MacNEIL: Well, I'd like to thank you all for joining us this evening, Mr. Schwartz and Mr. Grayzel -- Mr. Grayzel, Mr. Schwartz, Professor Gladwin. Jim?
LEHRER: Still to come on the NewsHour tonight, a newsmaker interview with freshly re-elected Senate Minority Leader Robert Byrd, a look at the ever-moving sports franchise by Boston sports columnist Jack Craig, and a report about a man who studies dinosaur eggs in Montana. Byrd Retains Roost
LEHRER: Now we're going to talk to Senator Robert Byrd, the West Virginia Democrat who remains tonight the Senate's number-one Democrat. His Democratic colleagues today re-elected him their leader by a comfortable 32-to-10 vote, turning back the argument and the challenge of Senator Lawton Chiles of Florida. Senator Byrd has been in the Senate since 1959, and he's been his party's leader there since 1976.

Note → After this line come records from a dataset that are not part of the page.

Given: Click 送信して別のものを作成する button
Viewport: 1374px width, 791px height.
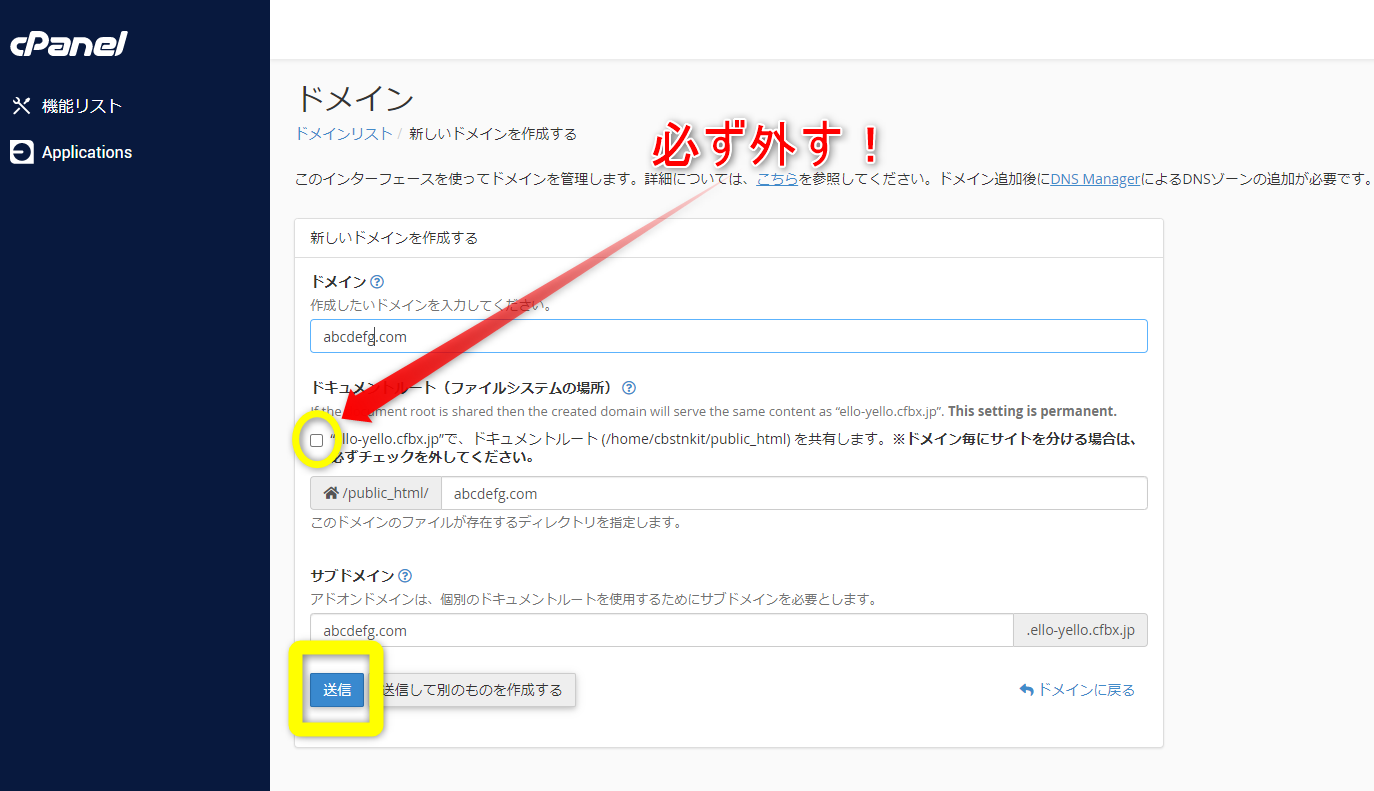Looking at the screenshot, I should pyautogui.click(x=473, y=690).
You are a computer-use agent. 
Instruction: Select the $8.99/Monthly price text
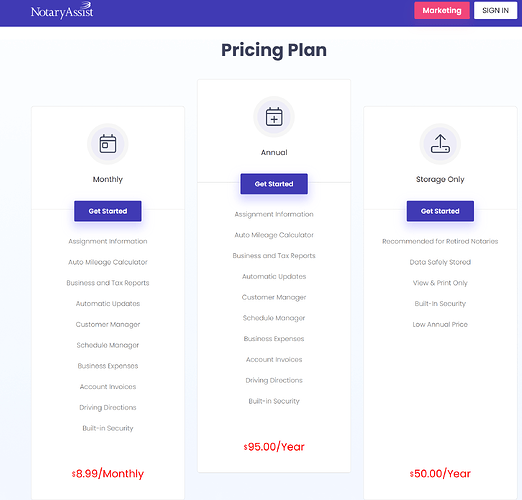click(x=108, y=474)
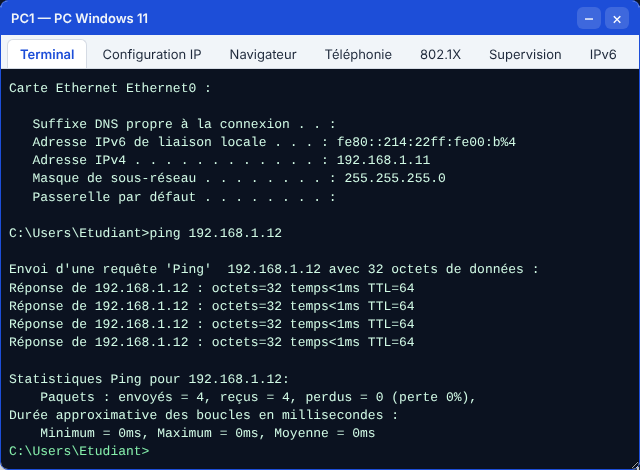Screen dimensions: 640x470
Task: Click the IPv4 address 192.168.1.11
Action: [383, 160]
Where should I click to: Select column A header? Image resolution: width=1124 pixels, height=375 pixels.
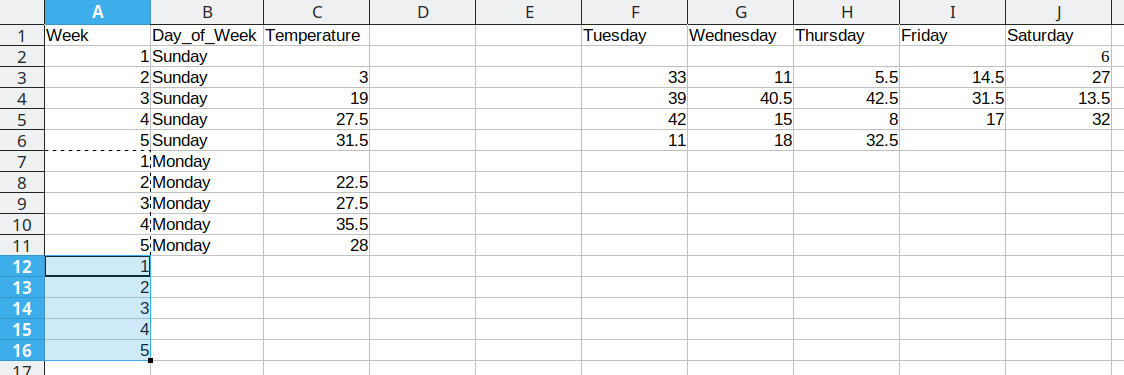(x=97, y=12)
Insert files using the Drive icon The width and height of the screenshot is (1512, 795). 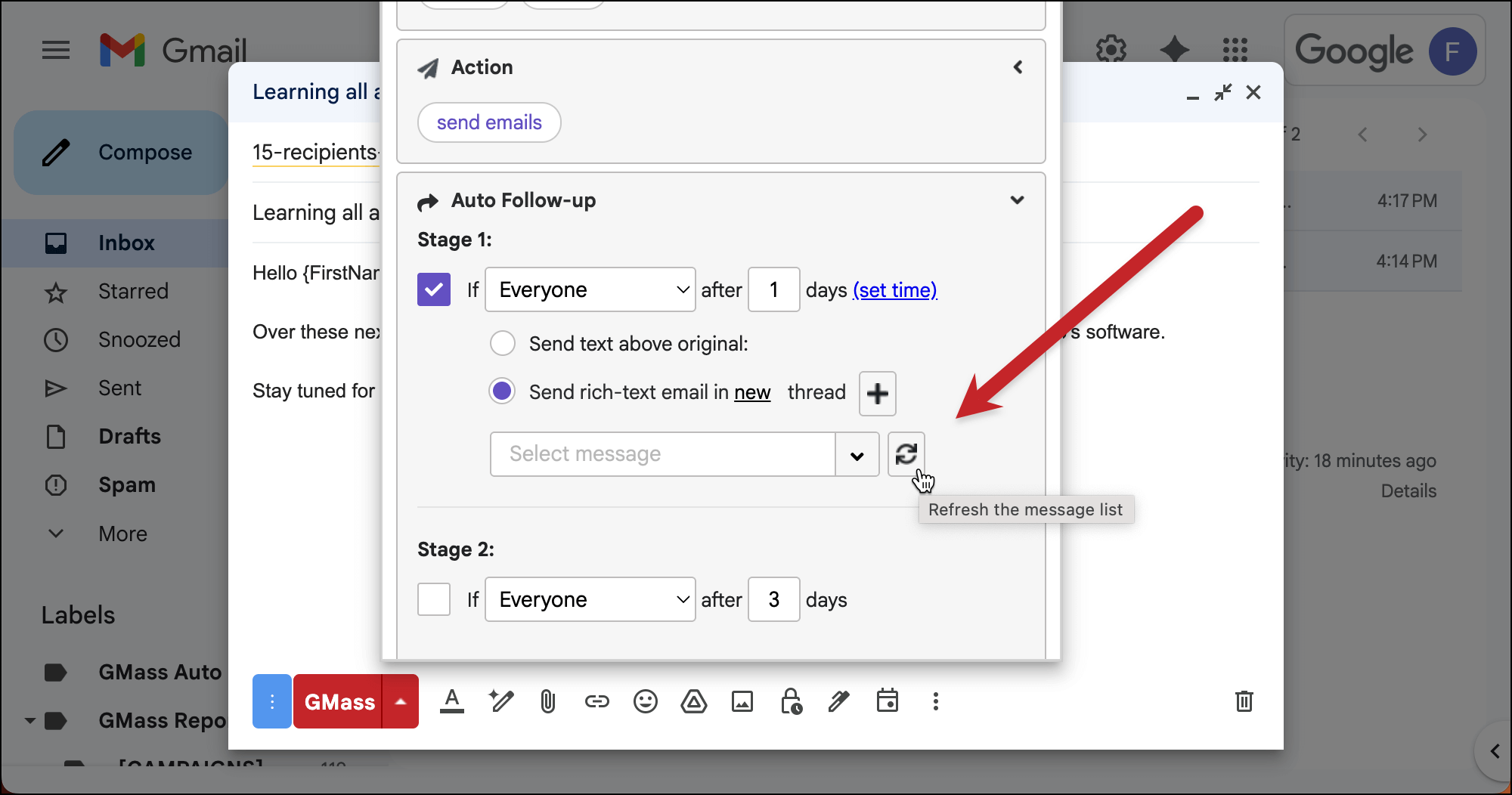(x=693, y=702)
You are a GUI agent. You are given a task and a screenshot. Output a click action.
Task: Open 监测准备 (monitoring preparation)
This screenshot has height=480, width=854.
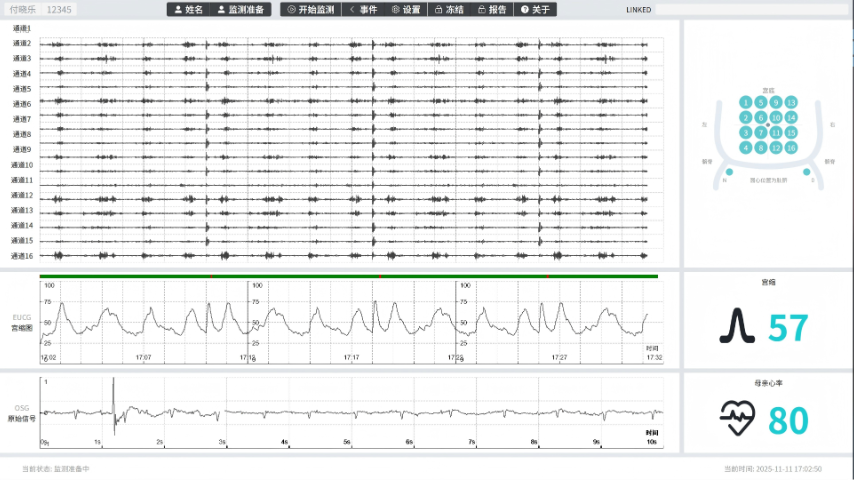[240, 9]
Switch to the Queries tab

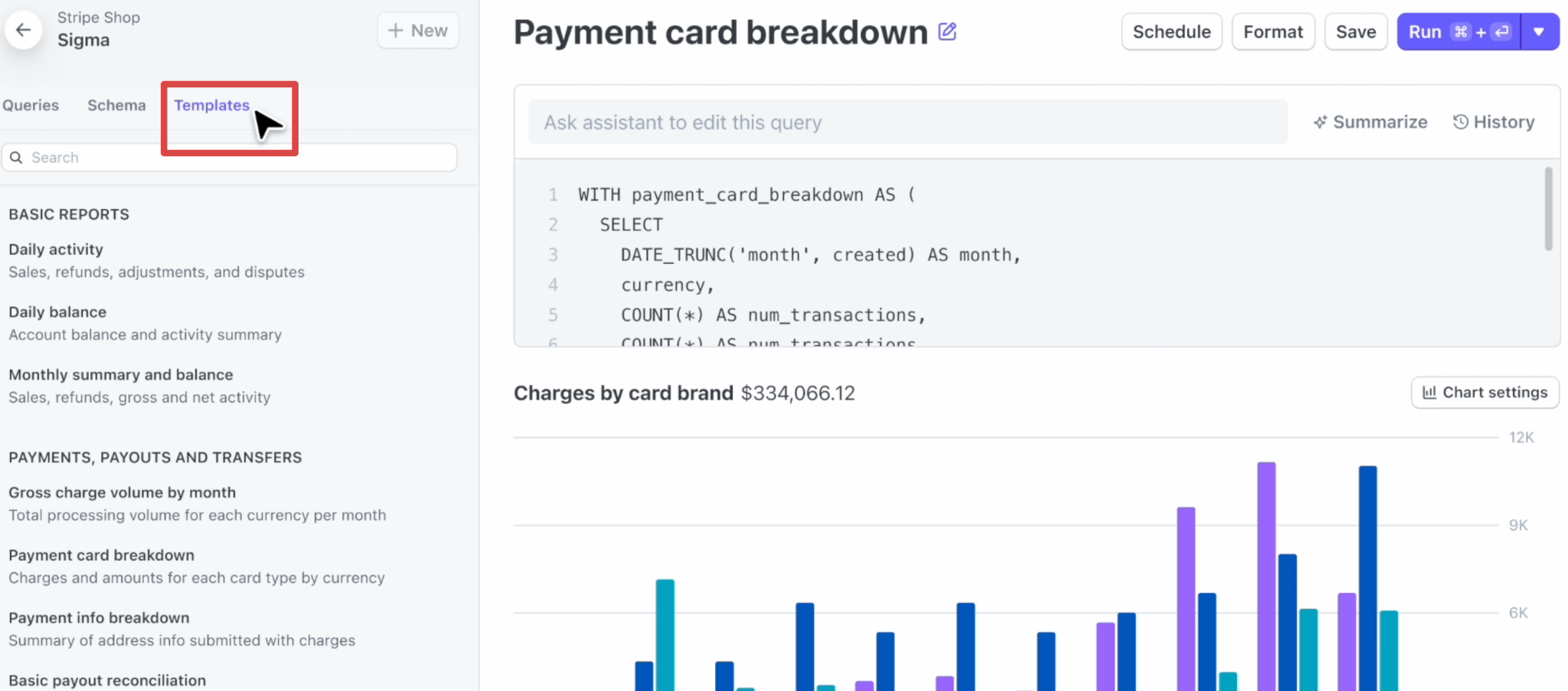(x=31, y=105)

First, congratulations, Senator.
Sen. ROBERT BYRD: Thank you.
LEHRER: Was your re-election ever in doubt to you?
Sen. BYRD: No.
LEHRER: Why not?
Sen. BYRD: Never.I know where my colleagues stand. I know how the votes have been committed, and I trust my colleagues when they make those commitments.
LEHRER: Was the fact of the challenge from Senator Chiles a huge surprise to you?
Sen. BYRD: Not a surprise. I didn't expect it to be made this time, because I saw no evidence that anything was moving. But I wasn't surprised.
LEHRER: Why not? You heard something or --
Sen. BYRD: Oh, no. No. These challenges come and go. I've been through twice before. And Senator Chiles has a right to run. Any senator, of course, on my side of the aisle has a right to challenge me.
LEHRER: Is he now and forevermore in your doghouse for having done this?
Sen. BYRD: Oh, no.No, no. Senator Chiles is a valuable member of the Senate. He is able, he works hard. He's done an excellent job as ranking member of the Budget Committee. I have leaned upon him for advice. I have helped him to put the votes together behind packages that we've offered as a minority, and I will continue to lean upon Lawton Chiles for his valuable advice, and I expect him to be the chairman of that Budget Committee two years from now.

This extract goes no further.